De financiële crisis en alarmerende berichten over belastingontwijking en -ontduiking in de Panama Papers, Paradise Papers en Lux Leaks, hebben de grensoverschrijdende samenwerking tussen lidstaten in een stroomversnelling gebracht.
Op Europees niveau is sinds 2011 voorzien in een (nieuwe) Bijstandsrichtlijn (2011/16/EU), waarin onder meer de verplichting tot automatische uitwisseling van bepaalde inkomensbestanddelen is opgenomen. Daaraan zijn later toegevoegd: financiële gegevens onder de Common Reporting Standard (2014/107/EU); grensoverschrijdende Advance Tax Rulings (ATR’s) en Advance Pricing Agreements, (APA’s) (2015/2376/EU); landenrapporten in het kader van country-by-country-reporting (2016/881/EU); anti-witwasinlichtingen (2016/2258/EU); en – meest recent – grensoverschrijdende belastingconstructies (2018/822).

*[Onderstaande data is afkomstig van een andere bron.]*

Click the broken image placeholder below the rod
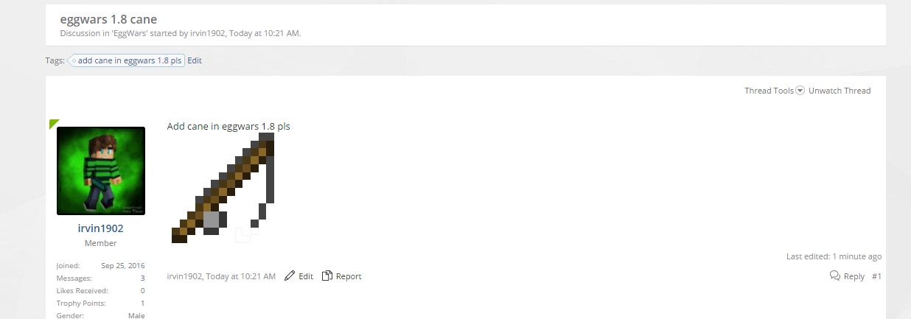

Hoewel de verplichting tot uitwisseling op de lidstaten rust, zijn zij voor het verkrijgen van informatie afhankelijk van belasting- en administratieplichtigen, financiële instellingen, multinationals, wwft-instellingen, intermediairs, etc. Op grond van de Wet op de internationale bijstandsverlening bij de heffing van belastingen (WIBB) worden laatstgenoemden onder meer verplicht medewerking te verlenen aan onderzoeken; ambtenaren van belastingautoriteiten toegang te verlenen; uit eigener beweging gegevens en inlichtingen te verstrekken als bedoeld in o.a. FATCA- en substance-regelgeving; inlichtingen te verstrekken volgens de Common Reporting Standard (CRS); en desgevraagd toegang te verlenen tot de mechanismen, procedures, documenten en overige inlichtingen als bedoeld in de vierde anti-witwasrichtlijn of met het oog op de tenuitvoerlegging en handhaving van de CRS. Daarnaast zijn verplichtingen ten behoeve van country-by-country reporting (CbCr) neergelegd in de Wet Vpb, en zal naar verwachting later dit jaar een internetconsultatie plaatsvinden over de nieuwe mandatory disclosure-regels.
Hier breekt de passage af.